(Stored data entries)
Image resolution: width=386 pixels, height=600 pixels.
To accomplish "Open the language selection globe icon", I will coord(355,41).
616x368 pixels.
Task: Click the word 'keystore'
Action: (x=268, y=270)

**GOAL OF THE EXERCISE:** Return every entry exactly as given.

**RESPONSE BELOW:**
Image resolution: width=386 pixels, height=600 pixels.
To accomplish "Open the language selection globe icon", I will coord(355,41).
616x368 pixels.
Task: Click the word 'keystore'
Action: (x=268, y=270)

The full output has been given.